[Collected data entries]
[Start of section]
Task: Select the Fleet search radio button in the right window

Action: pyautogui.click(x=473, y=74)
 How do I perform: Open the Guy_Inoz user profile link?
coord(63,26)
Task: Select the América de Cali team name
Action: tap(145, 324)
[End of section]
▶ _What you are asked to do_: Nothing but the lines from the one with "How do I perform: Open" through the final line of the records may appear in the answer, and each must be transcribed exactly.

▶ _Solution for this problem_:
 How do I perform: Open the Guy_Inoz user profile link?
coord(63,26)
Task: Select the América de Cali team name
Action: tap(145, 324)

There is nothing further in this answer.